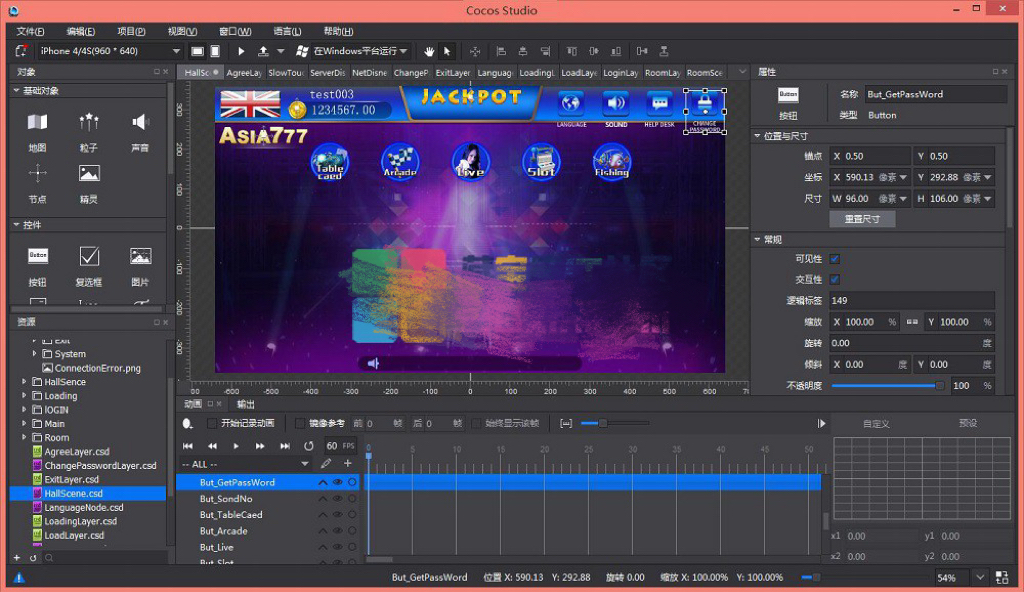Choose the Sound (声音) object icon
Image resolution: width=1024 pixels, height=592 pixels.
(x=140, y=123)
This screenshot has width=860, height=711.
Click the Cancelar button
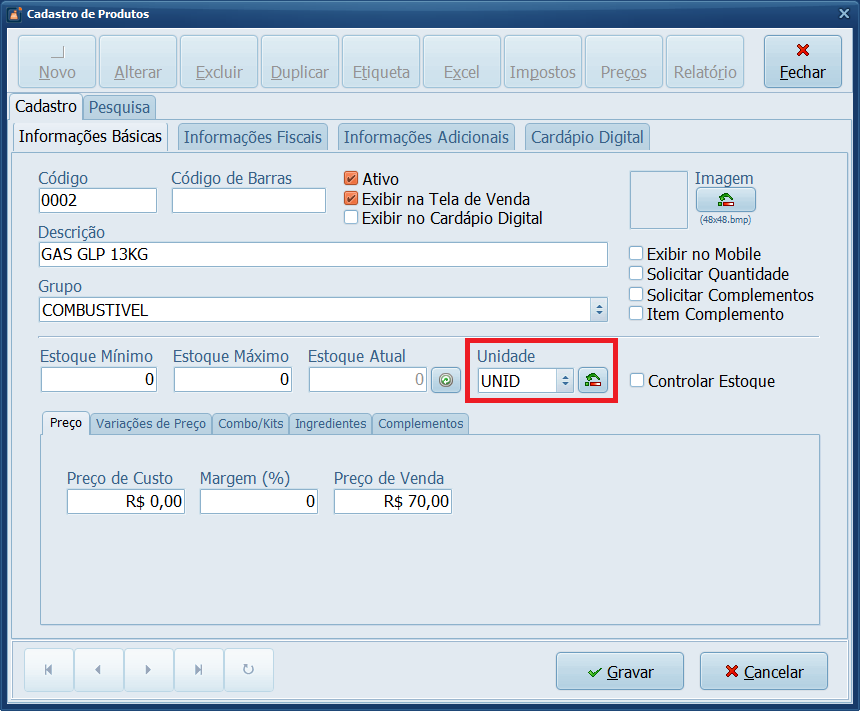click(764, 672)
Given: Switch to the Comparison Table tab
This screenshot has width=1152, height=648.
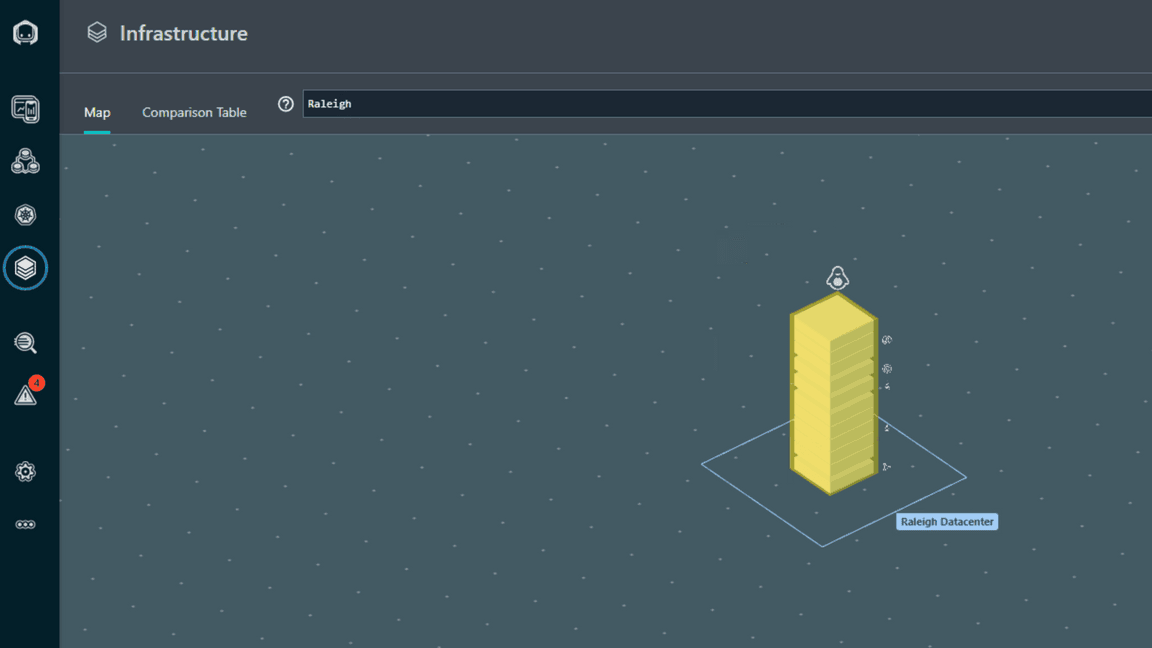Looking at the screenshot, I should [x=194, y=113].
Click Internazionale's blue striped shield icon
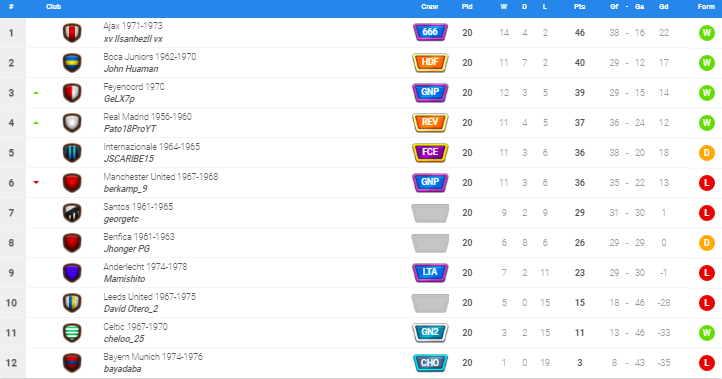This screenshot has height=379, width=722. point(72,152)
┄┄┄┄┄┄┄┄┄┄┄┄┄┄┄┄┄┄┄┄
=== PROBLEM REQUIREMENTS ===
Rewrite all of the lines above, changing "Comparison Table" to "Pricing Table" and keeping everything else the same. Leave out the pictures.

=== CORRECT ANSWER ===
Choose the Sound (声音) object icon
Image resolution: width=1024 pixels, height=592 pixels.
(x=140, y=123)
This screenshot has width=860, height=711.
Click the Cancelar button
click(764, 672)
Given: Switch to the Pricing Table tab
This screenshot has width=1152, height=648.
Looking at the screenshot, I should [x=194, y=113].
Click Internazionale's blue striped shield icon
This screenshot has height=379, width=722. point(72,152)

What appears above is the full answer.